-- What to produce --
Which lines in the records below contain the word "panel"? List each such line in full, matching case exactly.

-- Material for the task --
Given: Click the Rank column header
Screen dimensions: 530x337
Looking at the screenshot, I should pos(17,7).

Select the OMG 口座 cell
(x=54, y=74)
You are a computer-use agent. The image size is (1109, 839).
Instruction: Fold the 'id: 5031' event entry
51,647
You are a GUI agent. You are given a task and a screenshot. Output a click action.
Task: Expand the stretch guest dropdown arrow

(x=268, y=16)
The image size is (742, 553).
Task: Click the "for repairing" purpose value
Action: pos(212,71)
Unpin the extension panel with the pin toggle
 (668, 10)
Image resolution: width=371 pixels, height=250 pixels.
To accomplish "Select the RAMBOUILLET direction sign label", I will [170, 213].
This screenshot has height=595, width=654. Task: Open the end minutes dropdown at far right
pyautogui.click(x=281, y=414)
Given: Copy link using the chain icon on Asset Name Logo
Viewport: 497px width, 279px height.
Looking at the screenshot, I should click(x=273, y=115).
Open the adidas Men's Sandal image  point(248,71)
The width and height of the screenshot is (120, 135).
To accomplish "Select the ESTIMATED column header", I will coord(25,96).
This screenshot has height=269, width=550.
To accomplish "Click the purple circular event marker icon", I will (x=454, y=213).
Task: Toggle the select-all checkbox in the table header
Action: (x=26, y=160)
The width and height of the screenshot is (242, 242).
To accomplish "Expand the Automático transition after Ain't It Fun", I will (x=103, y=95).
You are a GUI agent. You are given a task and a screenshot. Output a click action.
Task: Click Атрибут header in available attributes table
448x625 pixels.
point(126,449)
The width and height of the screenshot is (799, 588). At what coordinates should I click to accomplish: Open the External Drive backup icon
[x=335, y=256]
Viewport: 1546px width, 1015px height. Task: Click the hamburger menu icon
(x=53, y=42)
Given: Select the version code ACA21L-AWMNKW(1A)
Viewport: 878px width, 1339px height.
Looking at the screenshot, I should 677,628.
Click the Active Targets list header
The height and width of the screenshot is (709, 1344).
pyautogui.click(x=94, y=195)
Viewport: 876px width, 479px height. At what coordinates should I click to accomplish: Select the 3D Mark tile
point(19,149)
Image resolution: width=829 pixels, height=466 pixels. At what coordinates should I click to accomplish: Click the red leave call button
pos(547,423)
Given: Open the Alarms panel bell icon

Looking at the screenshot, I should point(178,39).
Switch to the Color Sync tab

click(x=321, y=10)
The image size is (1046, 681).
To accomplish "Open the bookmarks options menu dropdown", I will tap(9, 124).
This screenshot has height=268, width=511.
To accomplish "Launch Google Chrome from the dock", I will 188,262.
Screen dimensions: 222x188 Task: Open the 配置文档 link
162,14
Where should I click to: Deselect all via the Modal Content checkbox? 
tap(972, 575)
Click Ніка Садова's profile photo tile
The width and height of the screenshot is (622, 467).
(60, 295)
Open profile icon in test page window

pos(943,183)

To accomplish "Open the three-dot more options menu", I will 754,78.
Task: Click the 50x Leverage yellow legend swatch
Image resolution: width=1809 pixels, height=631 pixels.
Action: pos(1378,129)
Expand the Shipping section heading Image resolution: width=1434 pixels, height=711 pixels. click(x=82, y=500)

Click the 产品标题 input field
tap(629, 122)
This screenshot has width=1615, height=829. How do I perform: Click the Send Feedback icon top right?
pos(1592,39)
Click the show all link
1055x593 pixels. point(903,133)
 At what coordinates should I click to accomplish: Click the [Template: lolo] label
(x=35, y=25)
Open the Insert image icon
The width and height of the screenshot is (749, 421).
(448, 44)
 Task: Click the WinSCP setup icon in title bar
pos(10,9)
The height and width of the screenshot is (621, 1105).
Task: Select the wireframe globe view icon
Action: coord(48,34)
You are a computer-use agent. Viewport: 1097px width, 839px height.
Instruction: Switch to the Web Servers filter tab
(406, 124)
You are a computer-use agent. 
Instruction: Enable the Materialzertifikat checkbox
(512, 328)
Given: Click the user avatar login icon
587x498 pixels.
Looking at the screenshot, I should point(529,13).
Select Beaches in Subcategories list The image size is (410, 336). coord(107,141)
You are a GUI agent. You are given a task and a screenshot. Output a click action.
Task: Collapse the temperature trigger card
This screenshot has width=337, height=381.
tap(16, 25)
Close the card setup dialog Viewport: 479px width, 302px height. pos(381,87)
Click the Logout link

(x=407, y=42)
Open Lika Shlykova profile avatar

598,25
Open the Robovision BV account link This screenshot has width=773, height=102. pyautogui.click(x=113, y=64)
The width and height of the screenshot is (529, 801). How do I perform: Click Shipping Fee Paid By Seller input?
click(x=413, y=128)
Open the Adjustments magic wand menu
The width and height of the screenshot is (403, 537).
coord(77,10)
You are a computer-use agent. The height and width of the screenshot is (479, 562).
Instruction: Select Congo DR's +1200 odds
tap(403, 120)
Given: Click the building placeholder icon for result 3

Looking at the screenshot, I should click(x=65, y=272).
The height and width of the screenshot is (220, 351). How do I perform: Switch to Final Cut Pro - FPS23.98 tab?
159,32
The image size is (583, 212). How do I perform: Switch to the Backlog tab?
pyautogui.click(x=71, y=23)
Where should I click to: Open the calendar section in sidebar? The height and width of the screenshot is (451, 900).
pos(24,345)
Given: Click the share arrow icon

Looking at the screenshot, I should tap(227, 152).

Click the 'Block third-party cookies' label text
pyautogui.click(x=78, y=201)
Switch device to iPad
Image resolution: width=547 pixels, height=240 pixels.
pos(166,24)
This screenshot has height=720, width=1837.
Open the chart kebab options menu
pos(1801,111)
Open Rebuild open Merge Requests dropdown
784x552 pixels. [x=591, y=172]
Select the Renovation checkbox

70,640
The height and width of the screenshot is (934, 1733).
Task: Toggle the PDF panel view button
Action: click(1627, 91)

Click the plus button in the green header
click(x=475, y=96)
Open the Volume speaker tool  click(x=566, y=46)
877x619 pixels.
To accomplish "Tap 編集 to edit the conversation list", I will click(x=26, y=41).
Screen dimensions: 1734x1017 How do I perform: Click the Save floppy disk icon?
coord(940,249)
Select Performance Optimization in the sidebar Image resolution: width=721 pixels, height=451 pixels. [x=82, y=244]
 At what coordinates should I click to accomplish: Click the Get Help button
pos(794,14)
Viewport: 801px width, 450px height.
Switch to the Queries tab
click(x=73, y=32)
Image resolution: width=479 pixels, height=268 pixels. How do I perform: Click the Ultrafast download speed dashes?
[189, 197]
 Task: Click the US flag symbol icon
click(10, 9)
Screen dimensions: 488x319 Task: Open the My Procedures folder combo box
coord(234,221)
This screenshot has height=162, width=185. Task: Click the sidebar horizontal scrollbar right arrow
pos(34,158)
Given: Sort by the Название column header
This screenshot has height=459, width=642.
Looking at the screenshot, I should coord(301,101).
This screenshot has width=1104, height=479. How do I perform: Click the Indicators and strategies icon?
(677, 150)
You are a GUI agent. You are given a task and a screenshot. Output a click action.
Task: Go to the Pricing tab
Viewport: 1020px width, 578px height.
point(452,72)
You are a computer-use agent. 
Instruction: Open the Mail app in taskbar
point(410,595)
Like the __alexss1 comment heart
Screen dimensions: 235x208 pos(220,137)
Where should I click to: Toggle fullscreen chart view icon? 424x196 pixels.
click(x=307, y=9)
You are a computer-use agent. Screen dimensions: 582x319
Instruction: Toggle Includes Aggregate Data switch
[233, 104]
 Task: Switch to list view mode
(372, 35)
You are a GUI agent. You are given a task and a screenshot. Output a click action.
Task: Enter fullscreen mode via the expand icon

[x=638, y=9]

-- Solution --
Unpin the extension panel with the pin toggle
Given: Open the Alarms panel bell icon
Task: Toggle the PDF panel view button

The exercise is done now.